Available records START

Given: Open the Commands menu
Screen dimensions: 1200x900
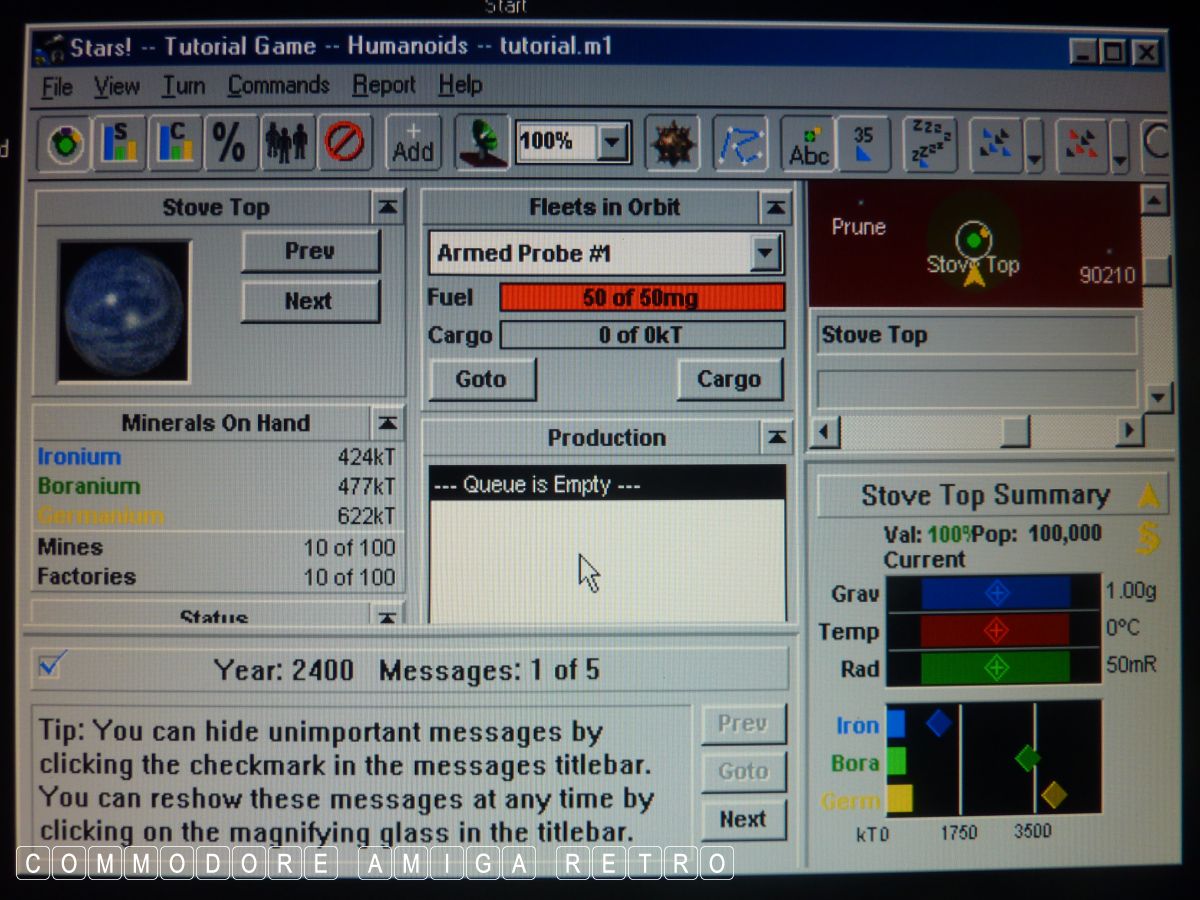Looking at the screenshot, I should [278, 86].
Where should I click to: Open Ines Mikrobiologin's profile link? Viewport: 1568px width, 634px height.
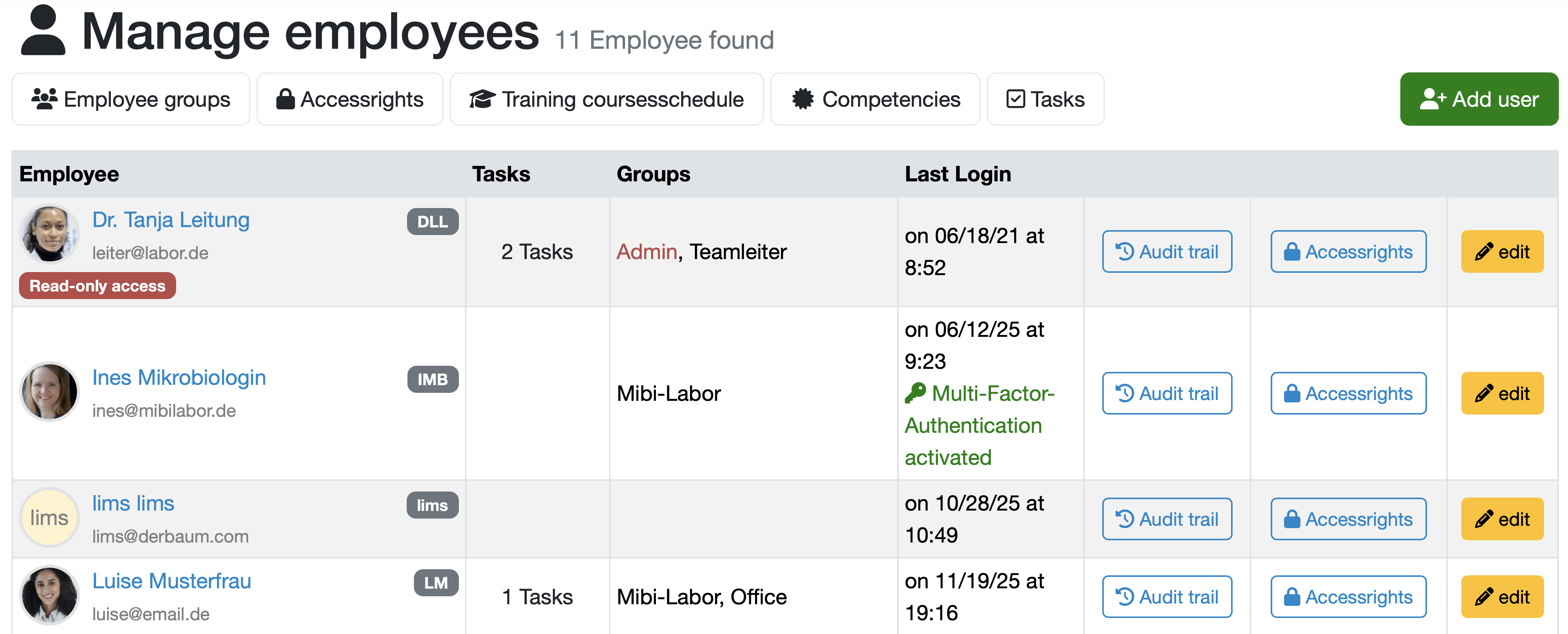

Available records END
Available records START

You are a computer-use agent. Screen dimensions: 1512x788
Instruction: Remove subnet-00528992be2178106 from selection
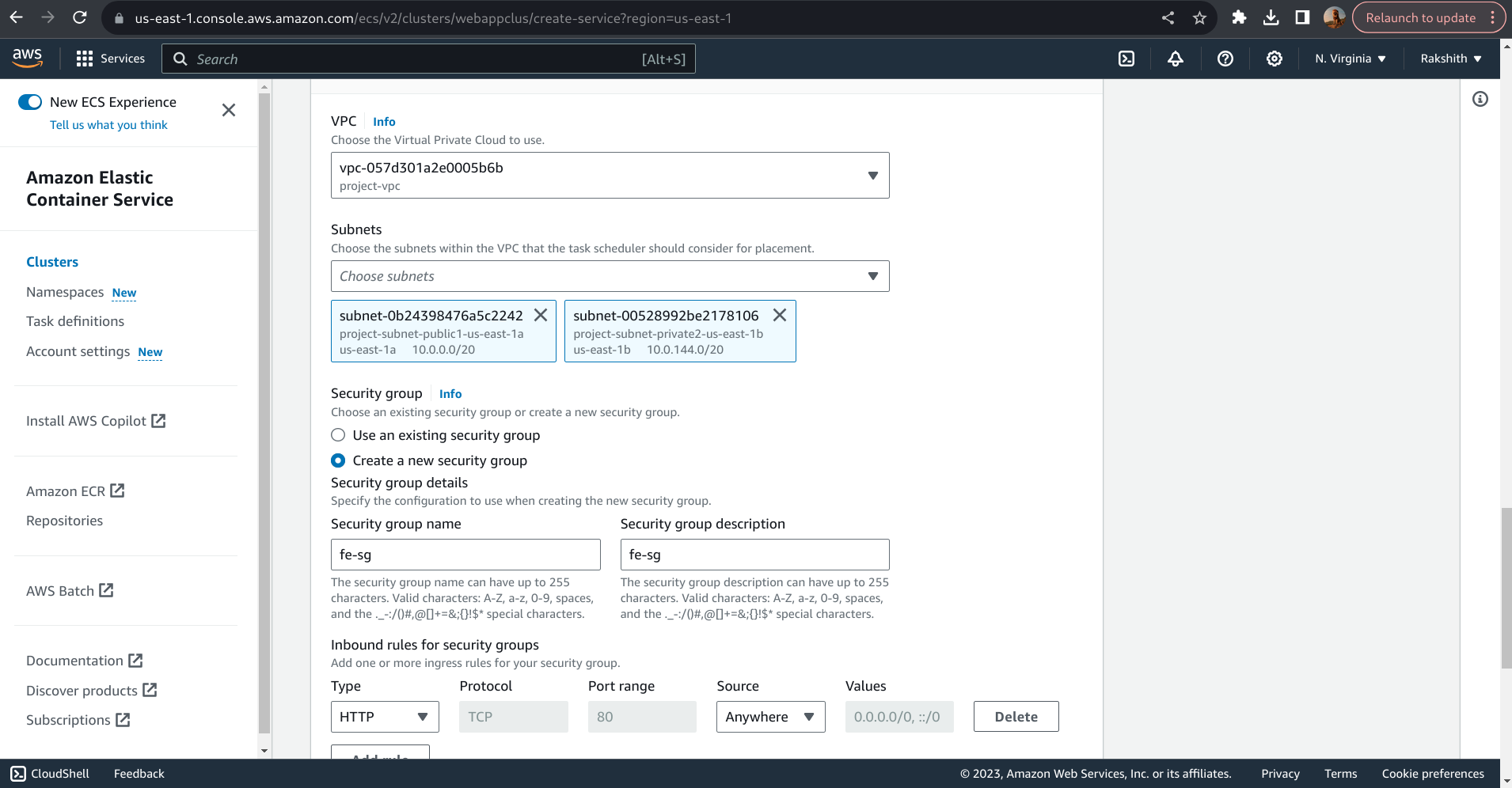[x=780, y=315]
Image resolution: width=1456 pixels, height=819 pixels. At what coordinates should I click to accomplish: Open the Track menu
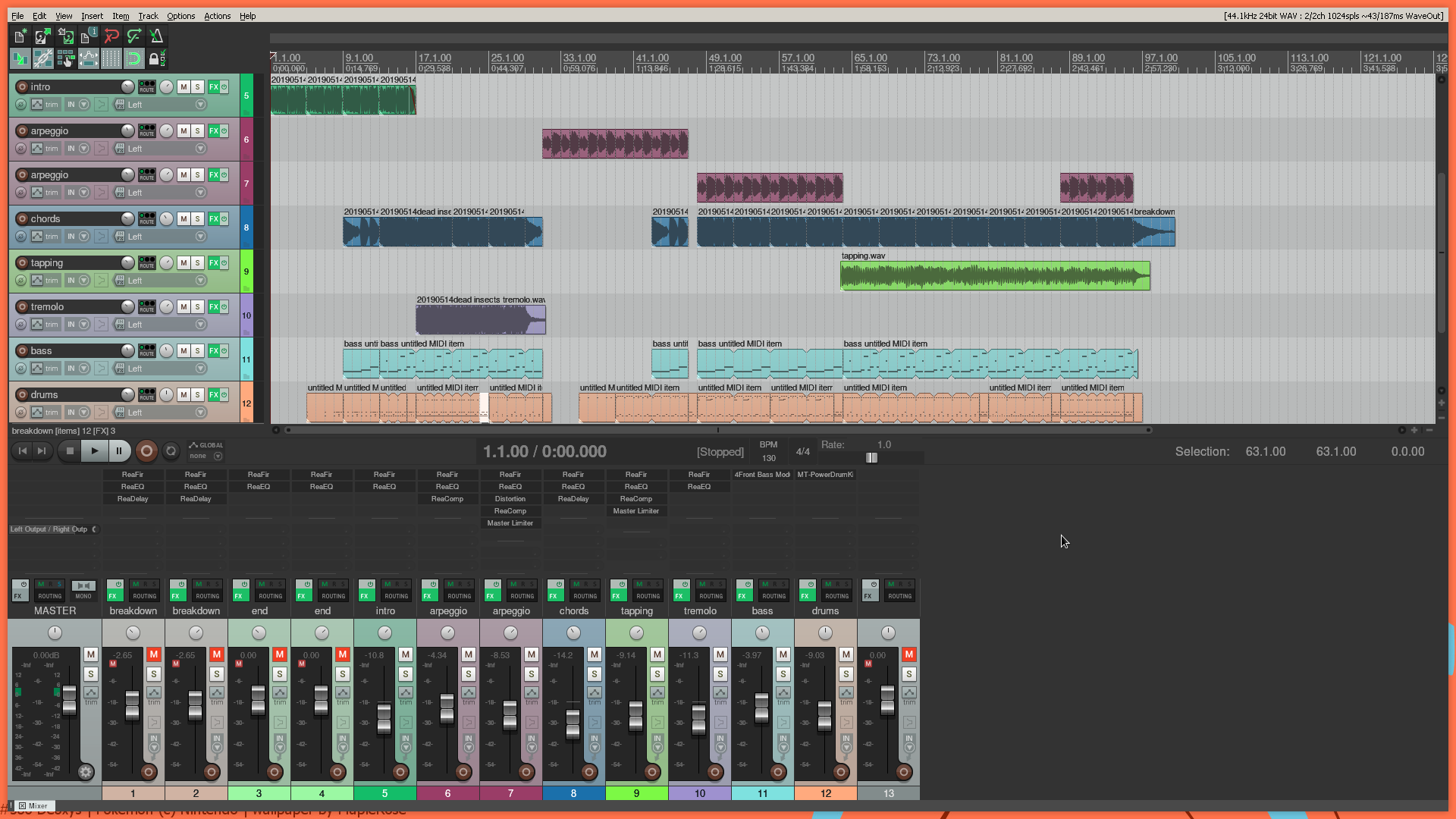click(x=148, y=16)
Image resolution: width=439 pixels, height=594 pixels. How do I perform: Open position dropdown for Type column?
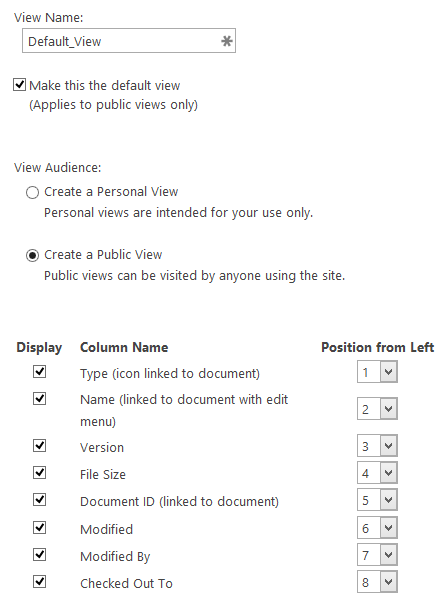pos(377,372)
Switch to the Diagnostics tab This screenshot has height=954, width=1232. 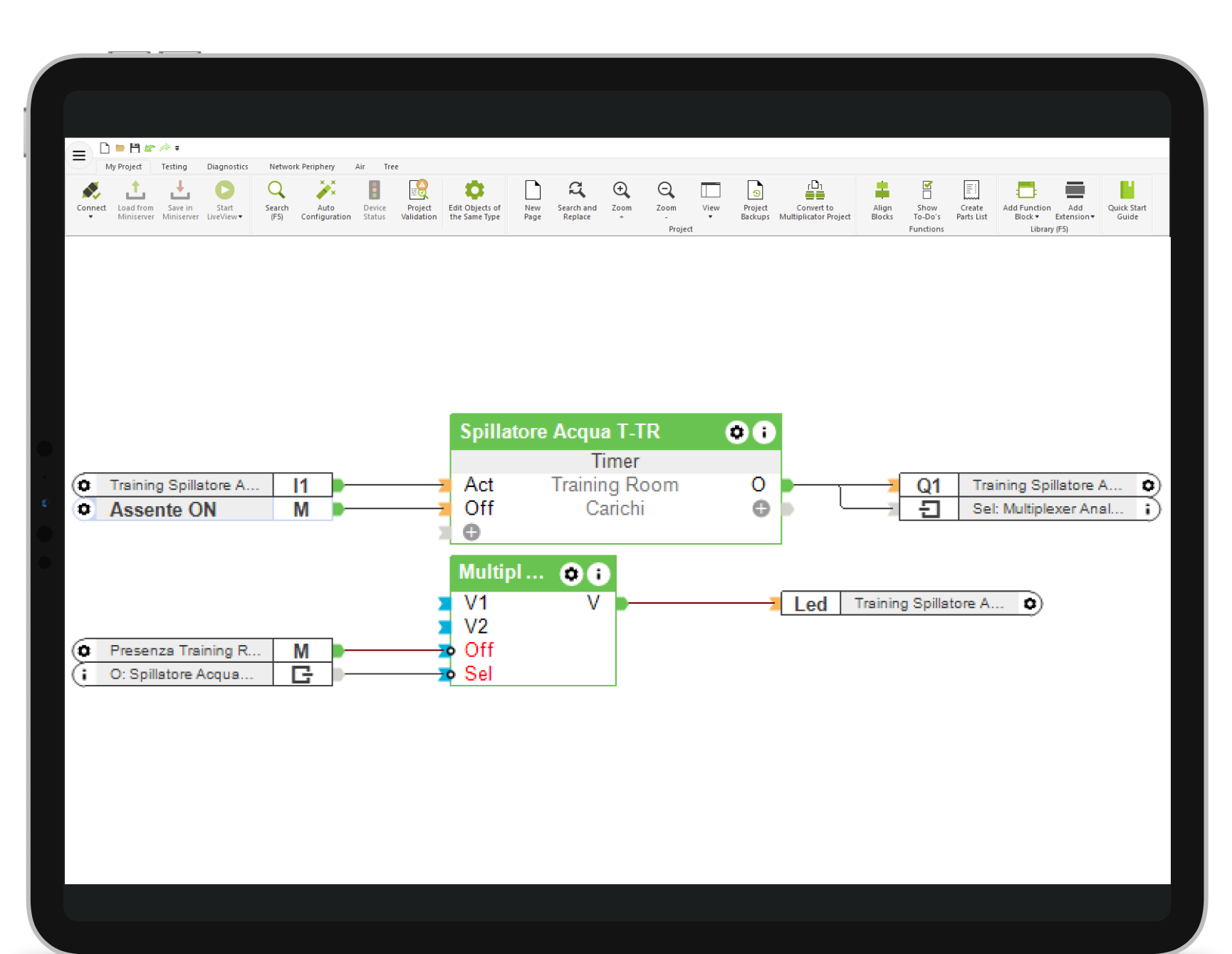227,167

Available records END

Above are some records. Output exactly the lines from the one that contains "Given: Open the Commands menu" to the one that contains "Where should I", keeping both, and omit the pictures.

Given: Open the Commands menu
Screen dimensions: 1200x900
Looking at the screenshot, I should [278, 86].
Where should I click to: Open Ines Mikrobiologin's profile link? Viewport: 1568px width, 634px height.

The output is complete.